Mid-Year Reorganization: T.C.’s Administration Reshuffles

By Sam Wingfield and Griffin Harris

On February 5, a T.C. press release announced that, among other moves, Jessica Hillery would transition from Minnie Howard Lead Administrator to the T.C. Williams Lead Math Administrator and Mark Eisenhour from Director of Student Activities to Minnie Howard Lead Administrator in an effort to improve math scores.

The moves were met with surprise and, in some cases, apprehension, according to Principal Peter Balas and sources familiar with the matter.

Balas decided to reorganize his administrative team after ACPS conducted a mid-year assessment of student performance, which showed “continued improvement needs in mathematics,” according to the press release. Though the school-calculated pass rate for students who took the winter Algebra I SOL increased this year, Balas said he wanted to restore the full-accreditation status T.C. held when Suzanne Maxey was Principal and he was Assistant Principal.

The Virginia Department of Education (VDOE) tells subject area-warned schools what must be included in lesson plans. T.C. is partially accredited and warned in mathematics at present and must have a detailed plan for improvement approved by the VDOE, including common assessment development, collaborative lesson planning, and monitoring student performance.

Balas insists that the transition of Hillery to a math-focused position will help this process significantly.

“[T]hese programs… require considerable staff support to implement effectively,” Balas said in the press release. “Hillery adds to this staff support as a former math teacher and the only current administrator with math classroom experience,” he said.

No longer Lead Administrator at Minnie Howard, Hillery now divides her days between Minnie Howard and the King Street campus, reviews more math-related data and meets with teachers during planning periods.

For instance, she now meets “with all the geometry teachers at King Street one period, and all the geometry teachers at Minnie Howard [another] period.” Before the administrative reorganization, math teachers would meet without administrative oversight.

“[Hillery] is helping to direct the work we do within the professional learning communities,” Geometry and AP Statistics teacher Nancy Zeigelbauer said. “She is making sure we meet the state standards with our tests [and] with our reviews.”

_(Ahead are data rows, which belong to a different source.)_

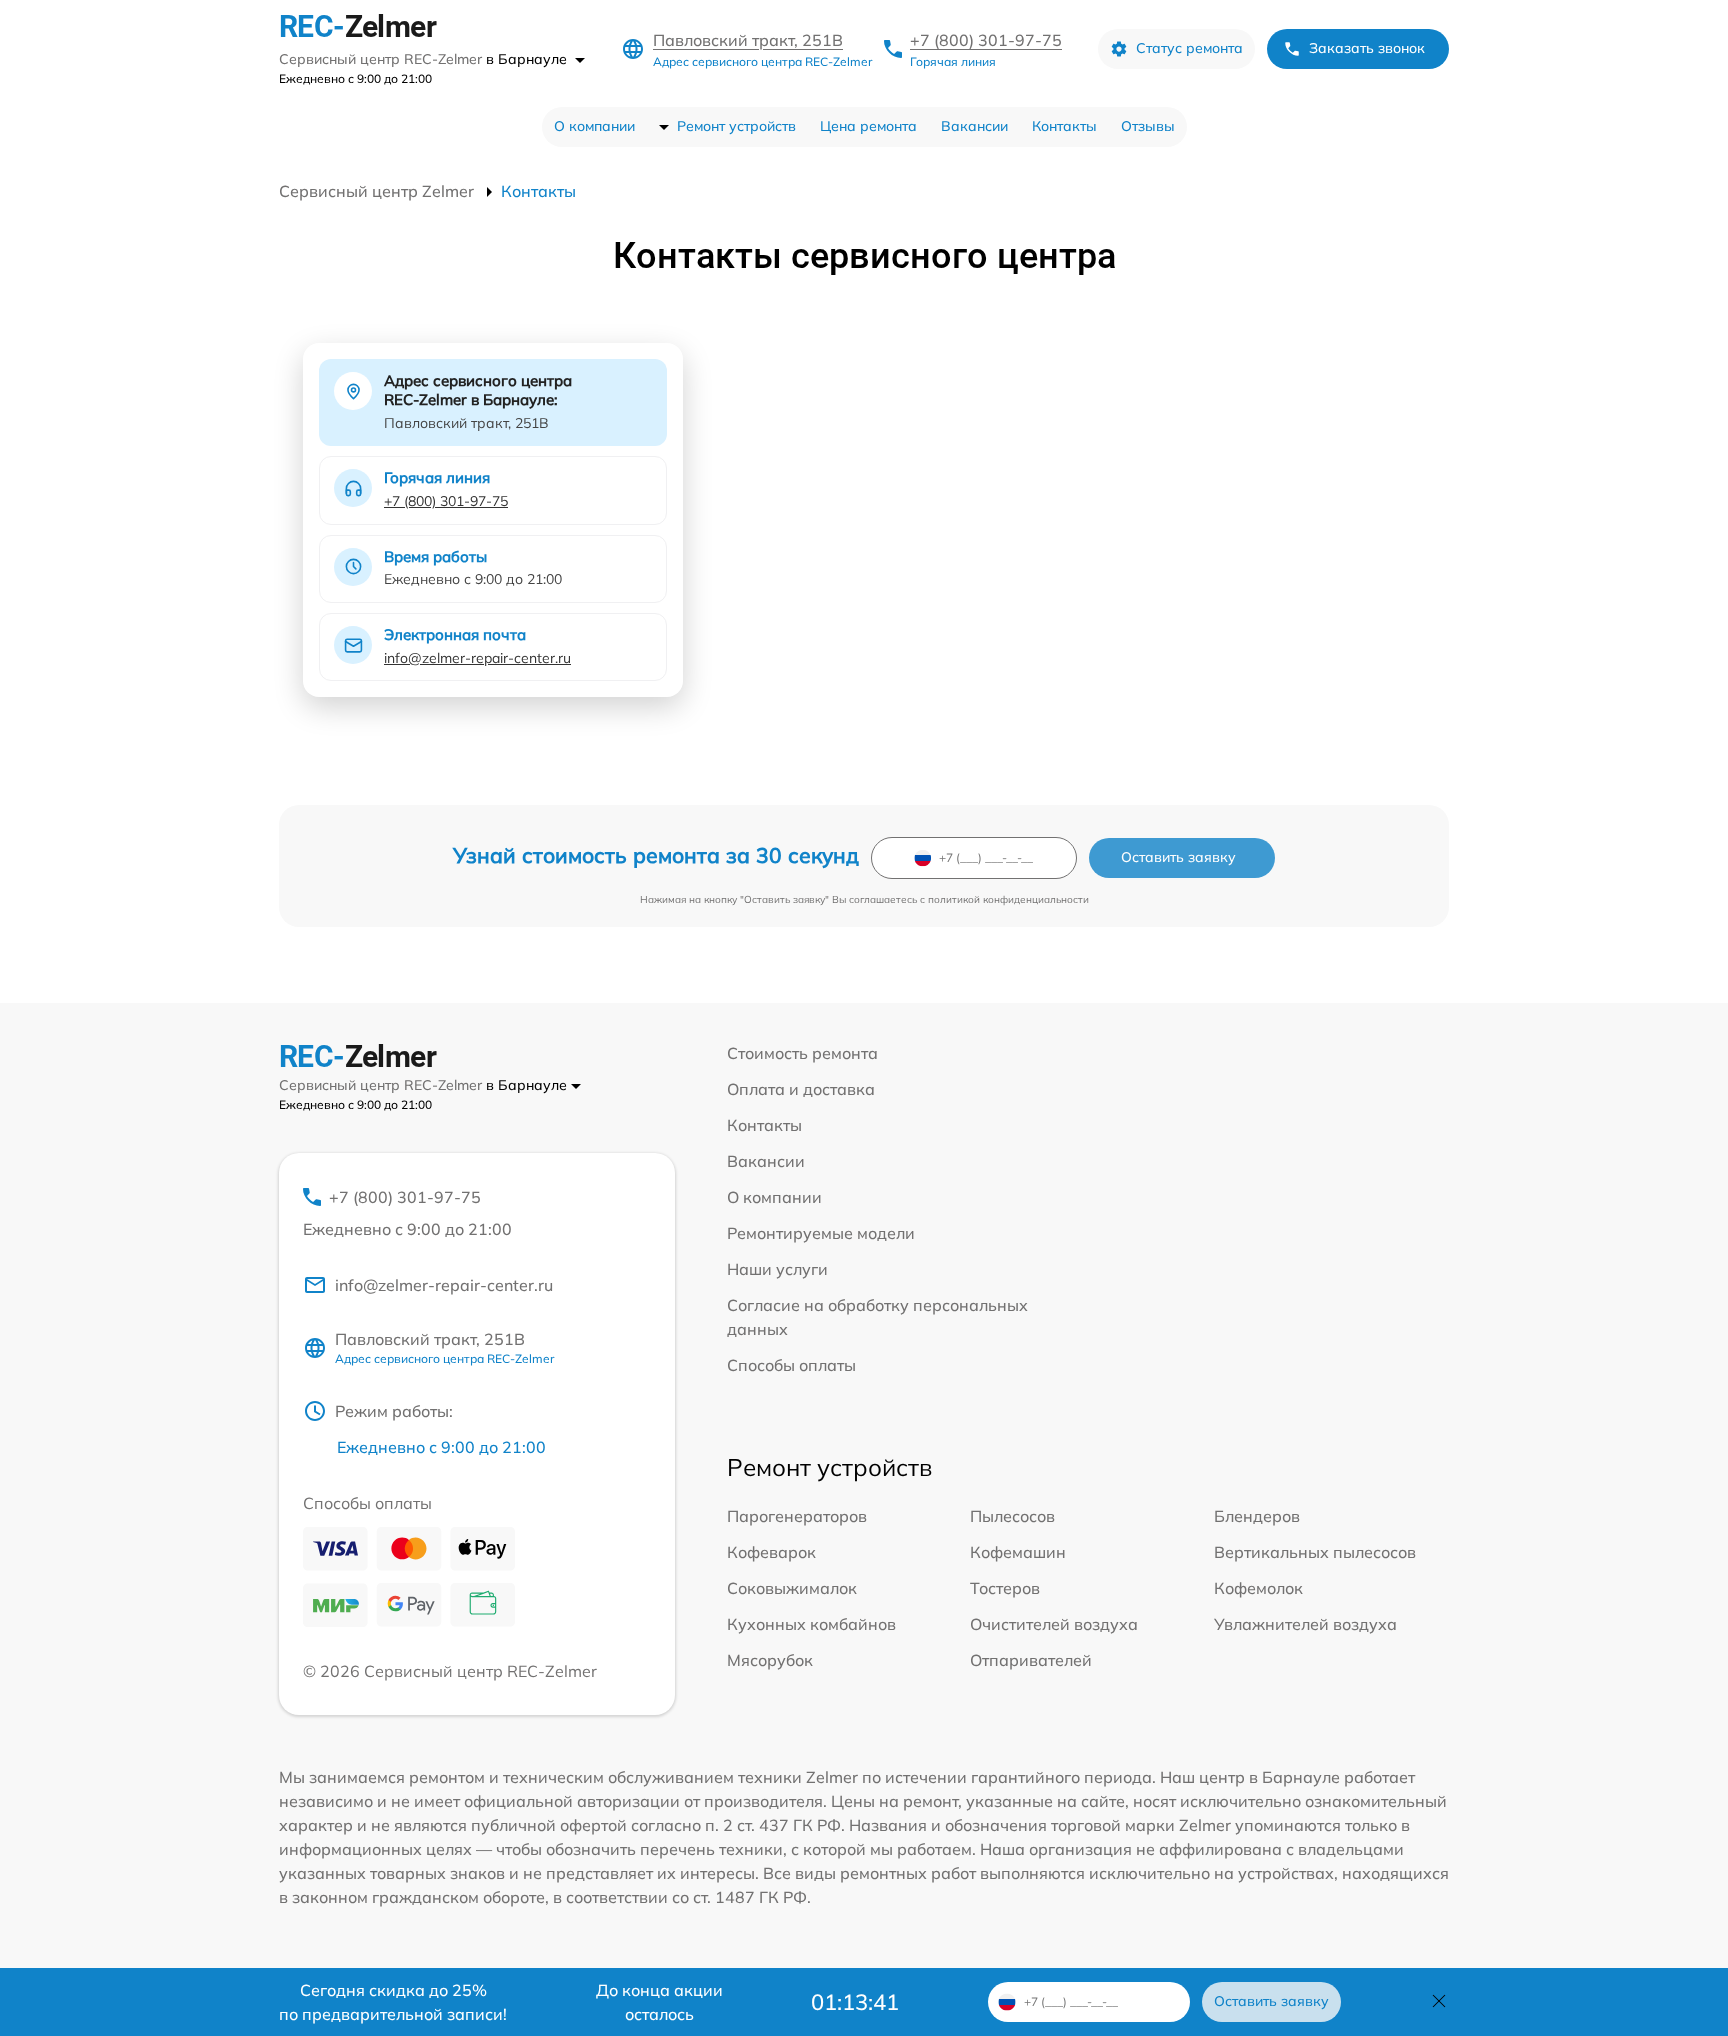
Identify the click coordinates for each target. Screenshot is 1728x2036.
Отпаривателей (1031, 1660)
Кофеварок (771, 1552)
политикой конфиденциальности (1008, 899)
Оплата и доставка (801, 1089)
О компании (594, 126)
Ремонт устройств (736, 126)
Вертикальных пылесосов (1315, 1552)
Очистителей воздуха (1054, 1624)
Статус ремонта (1189, 48)
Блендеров (1257, 1516)
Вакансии (974, 126)
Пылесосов (1012, 1516)
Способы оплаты (791, 1365)
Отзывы (1148, 126)
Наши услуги (777, 1269)
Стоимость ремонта (802, 1053)
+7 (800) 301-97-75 (986, 40)
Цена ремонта (868, 126)
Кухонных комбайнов (811, 1624)
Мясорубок (770, 1660)
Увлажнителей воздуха (1305, 1624)
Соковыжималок (792, 1588)
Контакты (1064, 126)
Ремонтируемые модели (821, 1233)
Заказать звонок (1367, 48)
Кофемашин (1018, 1552)
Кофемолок (1258, 1588)
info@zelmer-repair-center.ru (477, 658)
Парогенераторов (797, 1516)
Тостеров (1005, 1588)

Hillery is not bitter about leaving Minnie Howard, but she is “sad that [she] can’t finish what [she] started [at Minnie Howard].”

“I was already getting excited about preparing for the new year now that I’ve got six months under my belt,” she added.

Hillery is “excited about the challenge” of her new position and is “flattered” that the administration chose her to “make it happen.” Balas will decide this summer if Hillery and Eisenhour will retain their respective positions or if they will be reassigned.

Eisenhour, who was chosen because of his administrative experience at Minnie Howard (years ago he hired Balas at Minnie Howard), said he has assumed Hillery’s former duties, which include monitoring “school climate.”

Eisenhour said that he was “not too surprised by the change.” Immediately prior to his position as Director of Student Activities, he was an Academic Principal at T.C. He has served in many different capacities in the school system, including administrative positions at Minnie Howard, Mt. Vernon Elementary School, and the central office.

According to Balas and others, administrators were told of these changes shortly before the end of the first semester. Indirect input from students and staff contributed to Balas’ thought process, but the ultimate decision was made without outside counsel.

“He [Balas] just kind of told me,” Hillery said. “Our greatest need is in math, so we have to focus in that area.”

The changes caused tension and even anger within the administration, said sources close to the issue. Each individual involved was spoken to directly by Balas and Lead Administrator Tammy Ignacio and the reactions, according to Balas, paralleled the “stages of grief.”

With changes as abrupt and difficult as these ones are, it is expected that people are initially “apprehensive,” Balas said.

This administrative overhaul comes at a time when T.C. and ACPS are undergoing a shift in sheer population and in demographics. T.C. has spent the past two years partially-accredited, joining two other ACPS schools. New Superintendent Dr. Gregory Hutchings will start his first year in September 2018 as Balas begins his second. Ferdinand Day Elementary School opens next year, too, as discussions about the need for a second high school continue.

Change has already begun in Alexandria, and T.C.’s mid-year administrative reorganization conveys its urgency.